The Employment Rights Act 1996 (ERA) defines an employee as an individual who has entered into or works under a contract of employment, also called a contract of service.
A complaint of discrimination can be brought before an Employment Tribunal which can make a declaration of the employee’s rights, award the employee compensation and order the employer to take steps to remedy the situation.
The wording of any contract between the parties, referring to someone as an ‘employee’ or ‘independent contractor’ or ‘rider’ or ‘driver partner’, is a factor in determining employment status.
An obligation on one person to provide work for another and an obligation on that person to perform that work is required for a contract of employment to arise.
Statutory employment protection is given to employees, such as sick pay, redundancy pay, pensions, holiday pay, maternity and paternity pay, and protection from unfair dismissal.
Employers are vicariously liable for the torts of employees committed during the course of their employment but are not liable for the torts of independent contractors.
Redundancy under the ERA is when an employee’s employer ceases to carry on business, ceases to carry on business in the place the employee is employed, or the requirements of the business means there is a reduction in the need for employees to carry out work of a particular kind, i.e the employer demonstrates the employee’s job no longer exists.
The non-renewal of the fixed-term contract of an employee recruited as maternity leave cover is potentially fair, and the employer is allowed to bring evidence proving that the dismissal was reasonable on all the facts.
Redundancy pay follows the same formula as unfair dismissal compensation, it is based on the number of years worked up to a maximum of 22 years, dependent on age: Under 22 years old: half a week’s pay for each full year worked. 22 –41 years old: one week’s pay for each full year worked.
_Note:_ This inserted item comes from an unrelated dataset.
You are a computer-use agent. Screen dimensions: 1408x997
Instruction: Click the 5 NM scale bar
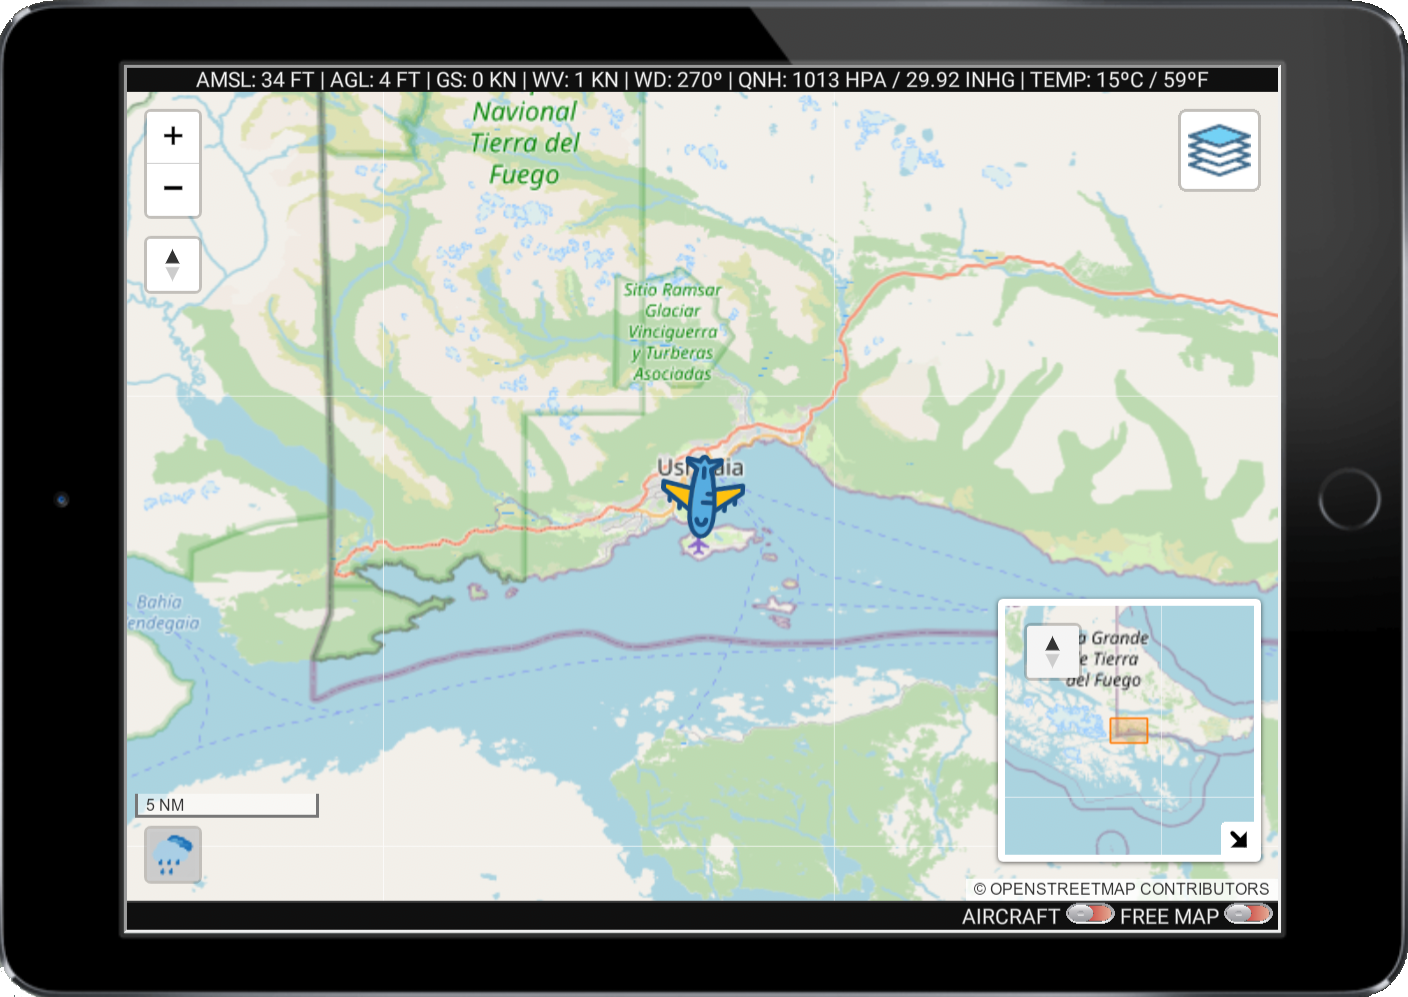pyautogui.click(x=227, y=805)

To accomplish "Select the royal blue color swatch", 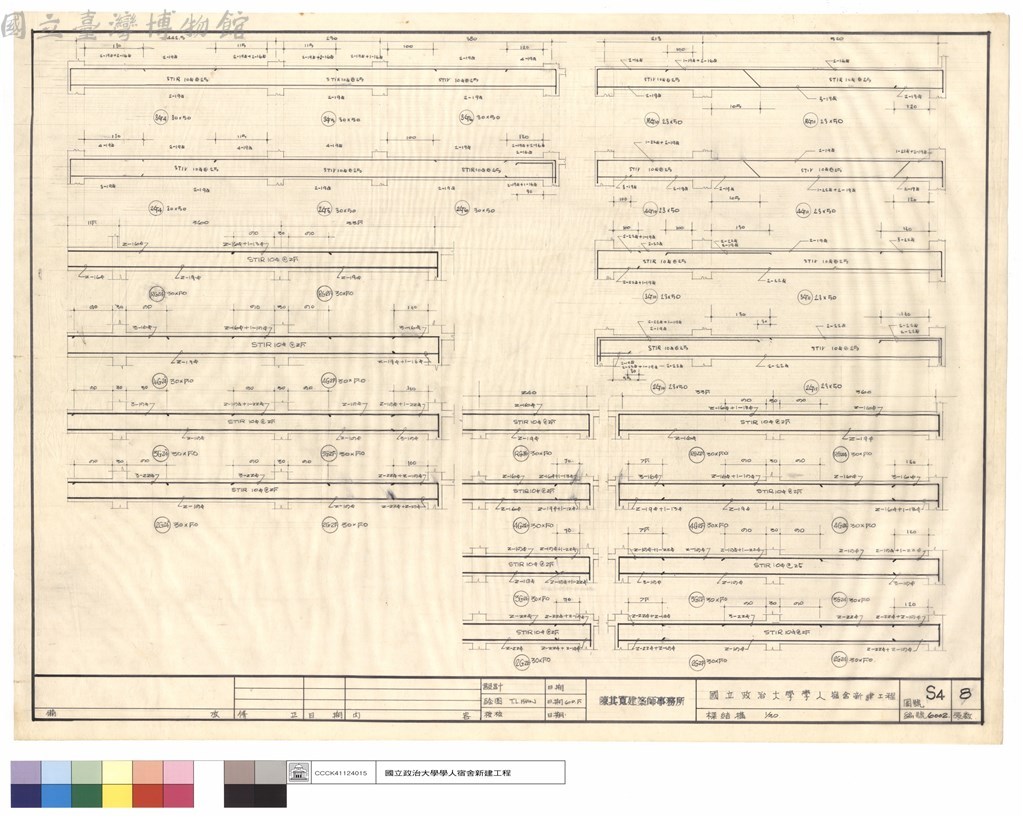I will pos(57,796).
Over 41 years old: one and half week’s pay for each full year worked.
Redundancy is a potentially fair reason for dismissal, so the claim of unfairness relies on proving that the process of selection for redundancy was unfair, for example, the employer selected all the pregnant women for redundancy.
Where a redundant employee considers that they have been unfairly selected for redundancy, they can make a complaint to an Employment Tribunal for unfair dismissal.
Wrongful dismissal is a common law claim for breach of contract, arising where an employer breaches an express or implied term in an employee’s contract of employment which entitles the employee to notice of dismissal.
The usual rules of contract apply regarding breach of contract and mitigation of damages, meaning that the employee must try to minimise the loss from the breach, i.e must try to find alternative work as soon as possible after dismissal.
As with any breach of contract claim, the aim of an award of damages made by the court is to put the employee in the position he would have been in had the contract not been breached.
Automatically unfair reasons for dismissal (and unfair selection for redundancy) cannot be justified, including dismissal on grounds of gender, marital status, sexual orientation, race, disability, religion/belief, age, pregnancy and membership of a trade union.
Unfair dismissal is a statutory claim under the ERA, where an employer refuses to give reasons for dismissal or gives inadequate/untrue reasons for dismissal, an employee who has been employed continuously for 2 years can make a complaint to an Employment Tribunal for unfair dismissal.
Unfair dismissal is not a claim for wrongful dismissal, as the employer is allowed to provide reasons justifying a potentially fair reason for dismissal.